• _EXERCISE PASSAGE_
=== Section Start ===
Scholastic Corp (NASDAQ:SCHL) stock fell 10.04% (As on September 23, 11:38:48 AM UTC-4, Source: Google Finance) after the company in the first quarter of FY 23 has reported an 82% decline in fiscal first quarter operating income and 74% lower earnings before taxes. Revenues increased 1.2% to $262.9 million, driven primarily by higher Book Fairs revenues partially offset by lower revenues in Education Solutions, compared to the prior year period, which partially benefited from the timing of shipments related to the pandemic. Operating loss increased $26.1 million to $58.1 million while Adjusted EBITDA loss (a non-GAAP measure of operations explained in the accompanying tables) increased $22.6 million to $35.6 million. As expected, the increase was primarily driven by the lower sales in Education Solutions which resulted in an $11.6 million increase in the operating loss. The remaining increase was driven by higher cost of goods sold, primarily reflecting increased freight costs in the trade channel. Higher cash used by operating activities of $123.9 million and free cash use (a non-GAAP measure of operations explained in the accompanying tables) of $125.6 million versus the prior period were primarily driven by a $77.3 million increase in inventory purchases to offset long lead times related to continuing global supply chain challenges and to meet expected demand. Product costs also continue to increase, primarily in freight charges, impacting inventory purchases. Free cash use was also impacted by the $63.1 million federal income tax refund and the $6.6 million in insurance recoveries received in the prior fiscal period, partially offset by $39.6 million in higher customer remittances.
Moreover, Book Fairs revenues increased $12.3 million to $28.3 million, primarily due to increased shipments related to reward redemptions. Trade revenues were relatively flat during a quiet quarter at $90.1 million, a decrease of $2.9 million, versus a tough comparison to the prior year, which benefited from the successful release of the limited edition foil covers for Dog Man. y, International revenues increased $5.8 million to $65.0 million, primarily driven by the performance of the trade and book fairs channels in the Australia and Canada markets.
The Company has affirmed its guidance for fiscal year 2023 for revenues to increase 8% to 10% and Adjusted EBITDA (as defined in the accompanying tables) of $195 million to $205 million, up from $189 million in fiscal 2022, with the greatest contribution expected in the seasonally important second and fourth fiscal quarters.
=== Section End ===
• _MATERIAL PROVIDED_
=== Section Start ===
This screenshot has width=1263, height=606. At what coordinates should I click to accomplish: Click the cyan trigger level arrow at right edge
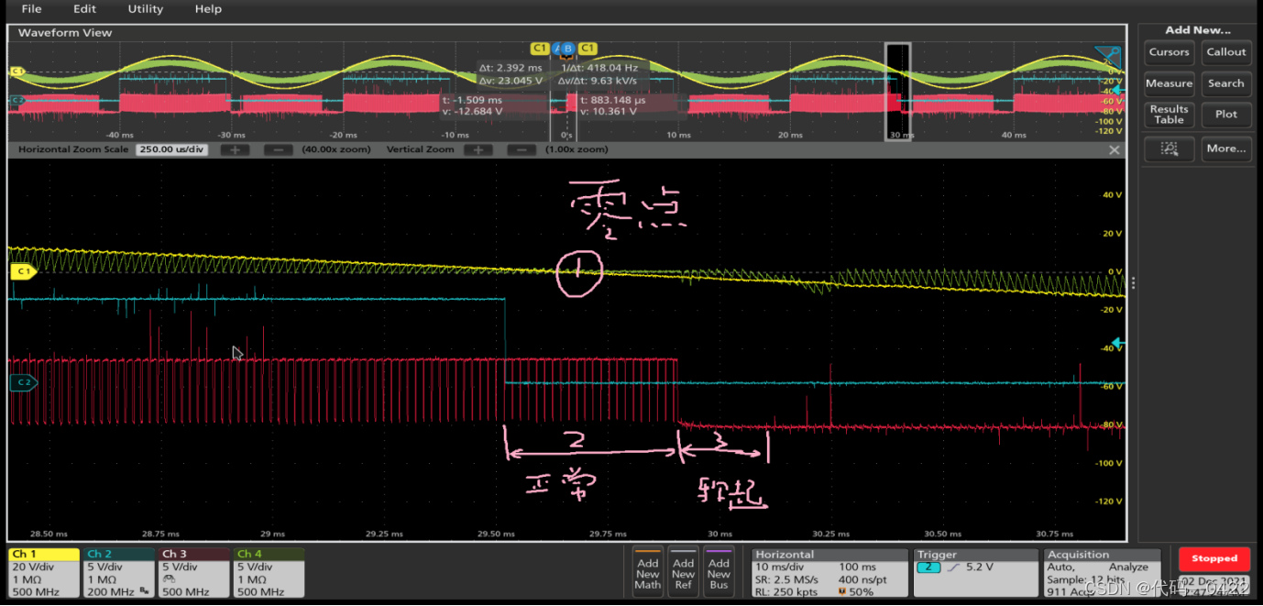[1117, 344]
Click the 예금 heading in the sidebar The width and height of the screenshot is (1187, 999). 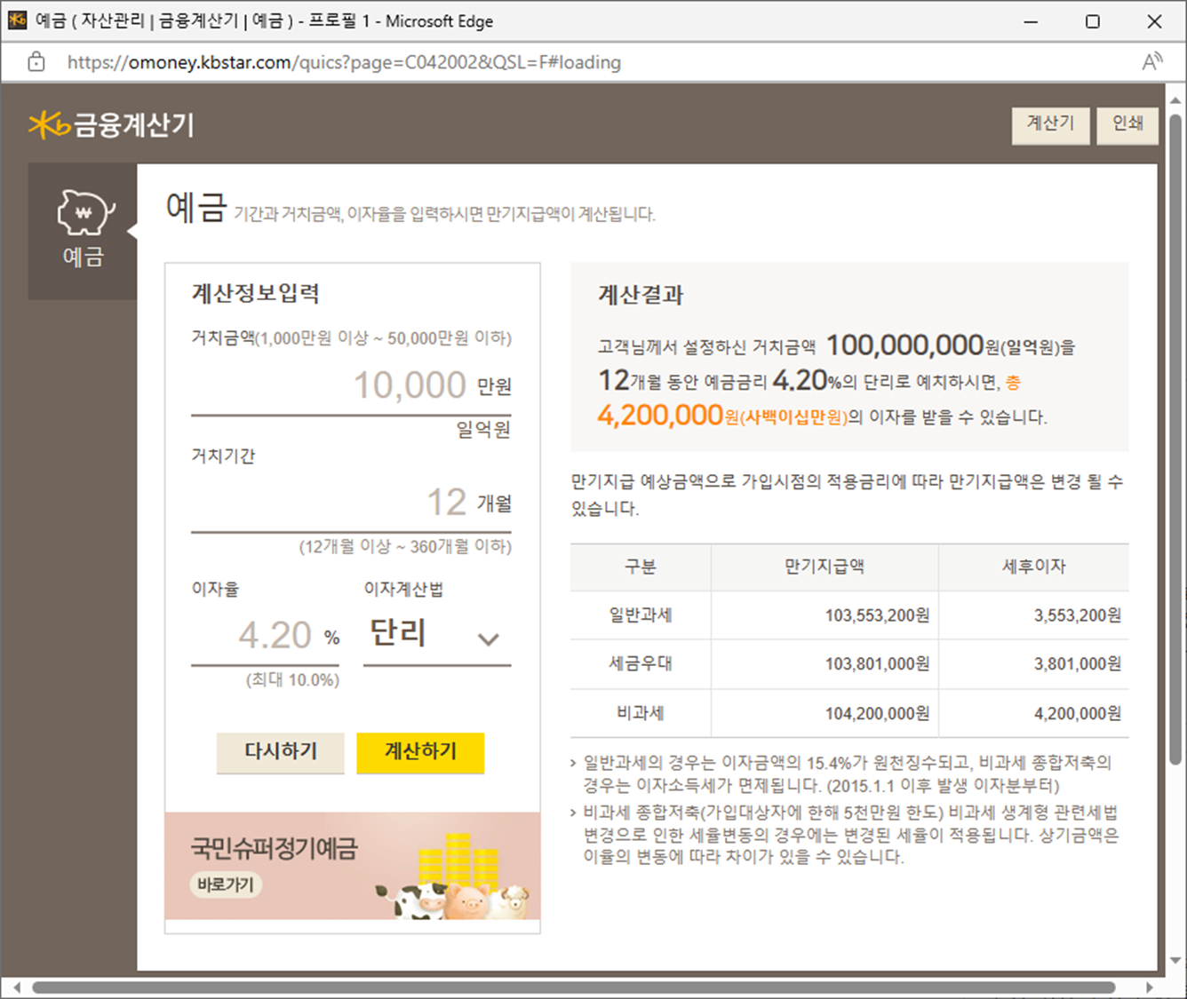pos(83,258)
=== Section End ===
=== Section Start ===
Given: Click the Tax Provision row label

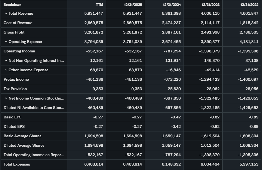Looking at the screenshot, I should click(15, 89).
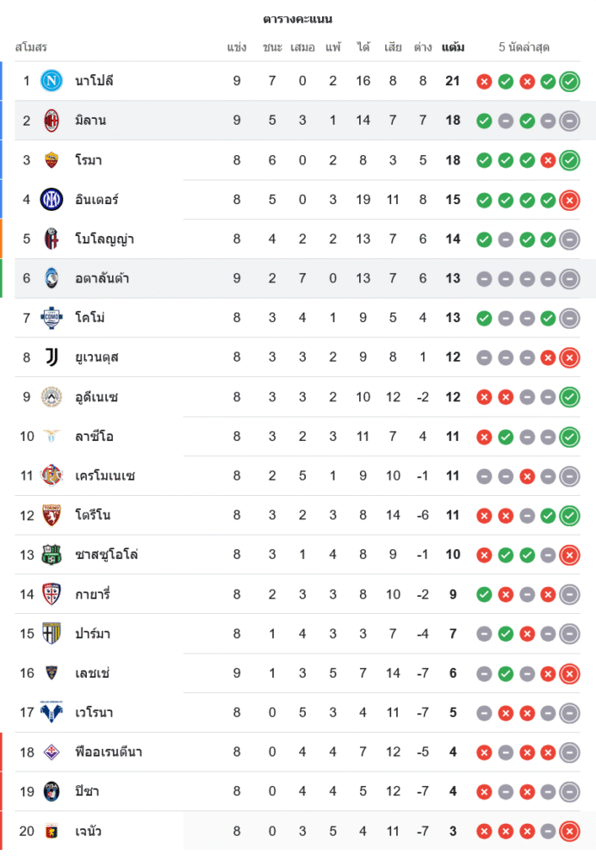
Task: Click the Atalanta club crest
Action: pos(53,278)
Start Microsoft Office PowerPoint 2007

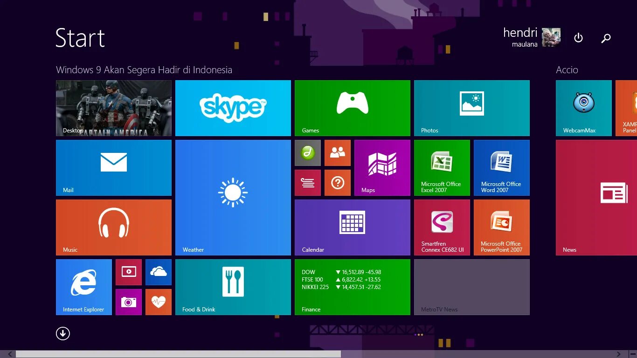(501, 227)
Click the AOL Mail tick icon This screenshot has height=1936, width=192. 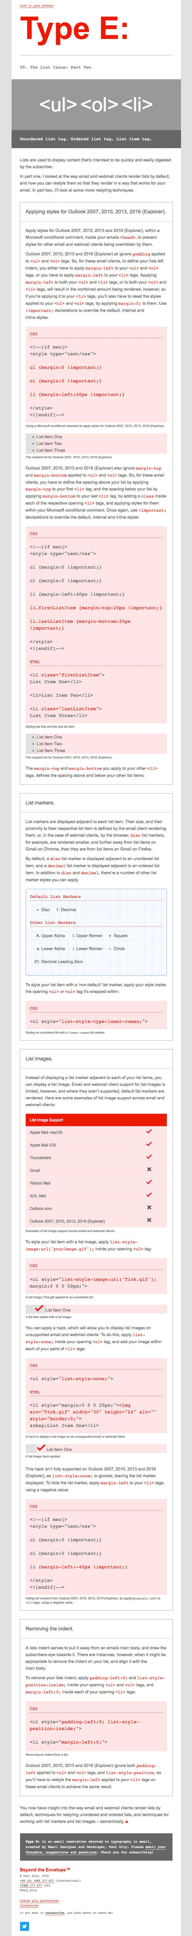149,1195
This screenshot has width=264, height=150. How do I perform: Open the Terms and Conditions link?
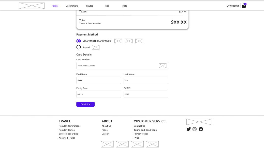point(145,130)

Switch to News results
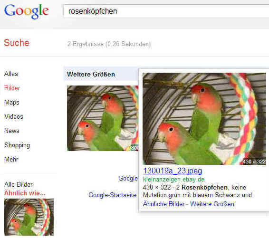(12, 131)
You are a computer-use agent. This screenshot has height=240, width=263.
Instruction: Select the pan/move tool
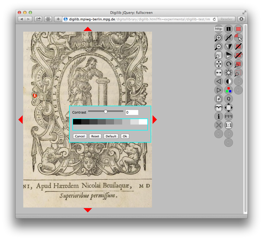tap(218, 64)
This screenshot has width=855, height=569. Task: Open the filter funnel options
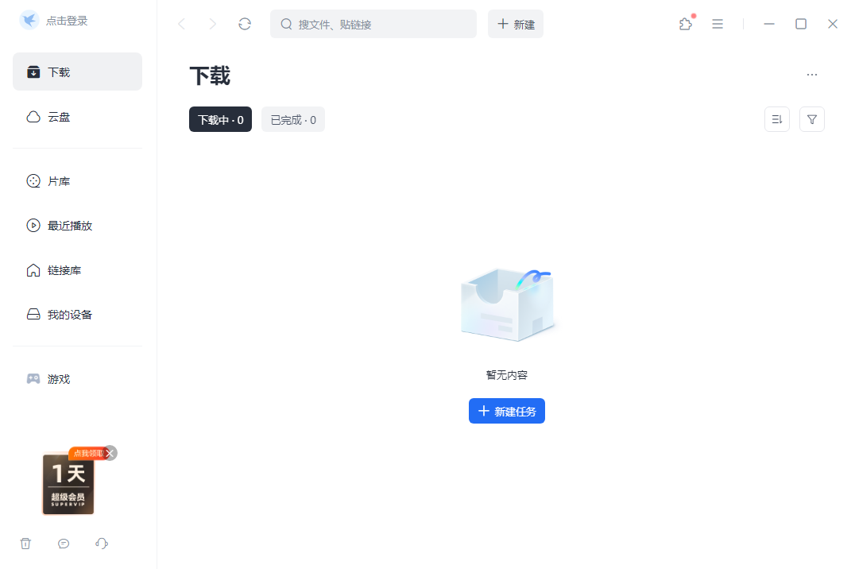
=== Section End ===
• _PROMPT 1_
According to the Scholastic earnings text, what were the company's revenues for the first quarter of fiscal 2023, and by what percentage did they increase?
• _PROMPT 2_
Extract the passage of the Scholastic earnings text from "The Company has" up to and including "fourth fiscal quarters.".
• _PROMPT 3_
Name every business area whose revenues the Scholastic earnings text reports as rising or falling.

• _EXPECTED OUTPUT 1_
$262.9 million, an increase of 1.2%.

• _EXPECTED OUTPUT 2_
The Company has affirmed its guidance for fiscal year 2023 for revenues to increase 8% to 10% and Adjusted EBITDA (as defined in the accompanying tables) of $195 million to $205 million, up from $189 million in fiscal 2022, with the greatest contribution expected in the seasonally important second and fourth fiscal quarters.

• _EXPECTED OUTPUT 3_
Book Fairs, Education Solutions, Trade, International